Pity Sex - White Hot Moon

Pity Sex - White Hot Moon

Run for Cover (2016)

N’y allons par quatre chemins, ce White Hot Moon de Pity Sex mérite sa place parmi vos meilleurs disques de Shoegaze.

Rien que ça. Et si vous n’avez pas connu l’éclosion du genre à l’époque, que votre étagère est encore vierge de ces morceaux où il faut tendre l’oreille pour entendre un chant plaintif noyé dans un flot de guitares délicieusement saturées, ce petit bijou est une parfaite excuse pour y remédier.

La première écoute procure une jouissance immédiate, et cela ne faiblit pas, l’album impressionne par sa richesse et sa cohérence. C’est appliqué et bossé en soufflerie, ça s’entend. Tous les ingrédients sont là, à commencer par de très bonnes chansons servies par une production impeccable. En partie grâce à la belle voix de Betty et à une section rythmique bien en place, le disque sait vous caresser en permanence les oreilles dans le sens du poil — des poils qui pourront se hérisser de temps à autre tant on est proche de l’orgasme auditif à certains moments.

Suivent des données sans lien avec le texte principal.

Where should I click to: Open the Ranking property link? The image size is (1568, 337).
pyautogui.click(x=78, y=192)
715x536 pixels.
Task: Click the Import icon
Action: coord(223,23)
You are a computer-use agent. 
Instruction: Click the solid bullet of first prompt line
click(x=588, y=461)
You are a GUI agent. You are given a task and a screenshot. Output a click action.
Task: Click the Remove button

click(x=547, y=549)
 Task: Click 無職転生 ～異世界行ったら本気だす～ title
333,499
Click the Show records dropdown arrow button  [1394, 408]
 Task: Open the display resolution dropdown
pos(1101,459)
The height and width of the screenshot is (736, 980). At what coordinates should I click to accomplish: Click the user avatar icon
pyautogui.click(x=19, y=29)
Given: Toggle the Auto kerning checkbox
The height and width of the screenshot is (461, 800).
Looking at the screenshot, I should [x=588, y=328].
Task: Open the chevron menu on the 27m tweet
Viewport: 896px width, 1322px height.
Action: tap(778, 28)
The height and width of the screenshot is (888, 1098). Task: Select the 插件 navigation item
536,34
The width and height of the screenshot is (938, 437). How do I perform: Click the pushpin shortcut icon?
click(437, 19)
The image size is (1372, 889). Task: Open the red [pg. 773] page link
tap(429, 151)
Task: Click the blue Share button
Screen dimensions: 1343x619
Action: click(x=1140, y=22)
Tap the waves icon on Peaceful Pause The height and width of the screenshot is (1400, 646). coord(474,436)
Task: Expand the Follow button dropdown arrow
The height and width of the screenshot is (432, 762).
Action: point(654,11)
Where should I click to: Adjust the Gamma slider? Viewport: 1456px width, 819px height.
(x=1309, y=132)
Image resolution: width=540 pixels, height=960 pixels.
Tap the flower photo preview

Le jeune quatuor a réussi le mariage parfait entre des envolées lyriques et des guitares plaintives à souhait, en respectant les codes du genre et donc en toute nonchalance. Malgré des paroles teintées de nostalgie, on en ressort très serein, le sourire au coin des lèvres. Mention spéciale pour Pin a Star qui porte bien son nom et pour le touchant Plum, qui évoque dignement la perte d’un parent.

La classe pour des paumés du Michigan sur qui personne n’avait vraiment parié un kopeck jusqu’ici. Espérons pour eux que ça changera avec ce disque, ils le méritent amplement.